■ **WHAT TO DO**:
Could you quote every line of the listing below word for word?

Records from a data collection
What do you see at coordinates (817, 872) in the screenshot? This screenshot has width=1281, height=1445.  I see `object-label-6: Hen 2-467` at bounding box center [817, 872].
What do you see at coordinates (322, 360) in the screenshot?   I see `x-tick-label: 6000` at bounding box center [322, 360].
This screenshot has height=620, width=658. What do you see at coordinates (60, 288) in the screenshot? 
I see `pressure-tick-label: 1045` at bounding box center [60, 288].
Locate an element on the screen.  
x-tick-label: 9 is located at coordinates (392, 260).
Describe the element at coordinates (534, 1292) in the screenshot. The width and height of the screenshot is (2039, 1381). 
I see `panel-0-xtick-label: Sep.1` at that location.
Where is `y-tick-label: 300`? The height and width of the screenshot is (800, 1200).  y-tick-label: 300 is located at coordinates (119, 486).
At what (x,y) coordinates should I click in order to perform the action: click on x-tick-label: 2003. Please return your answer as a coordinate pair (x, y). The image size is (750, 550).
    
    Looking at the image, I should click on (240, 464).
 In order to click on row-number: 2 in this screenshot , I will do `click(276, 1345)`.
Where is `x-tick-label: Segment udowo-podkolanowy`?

■ **TASK OUTPUT**:
What do you see at coordinates (817, 872) in the screenshot? This screenshot has width=1281, height=1445.  I see `object-label-6: Hen 2-467` at bounding box center [817, 872].
What do you see at coordinates (322, 360) in the screenshot?   I see `x-tick-label: 6000` at bounding box center [322, 360].
This screenshot has height=620, width=658. What do you see at coordinates (60, 288) in the screenshot? 
I see `pressure-tick-label: 1045` at bounding box center [60, 288].
Locate an element on the screen.  
x-tick-label: 9 is located at coordinates (392, 260).
Describe the element at coordinates (534, 1292) in the screenshot. The width and height of the screenshot is (2039, 1381). 
I see `panel-0-xtick-label: Sep.1` at that location.
Where is `y-tick-label: 300`? The height and width of the screenshot is (800, 1200).  y-tick-label: 300 is located at coordinates (119, 486).
At what (x,y) coordinates should I click in order to perform the action: click on x-tick-label: 2003. Please return your answer as a coordinate pair (x, y). The image size is (750, 550).
    
    Looking at the image, I should click on (240, 464).
 In order to click on row-number: 2 in this screenshot , I will do `click(276, 1345)`.
Where is `x-tick-label: Segment udowo-podkolanowy`?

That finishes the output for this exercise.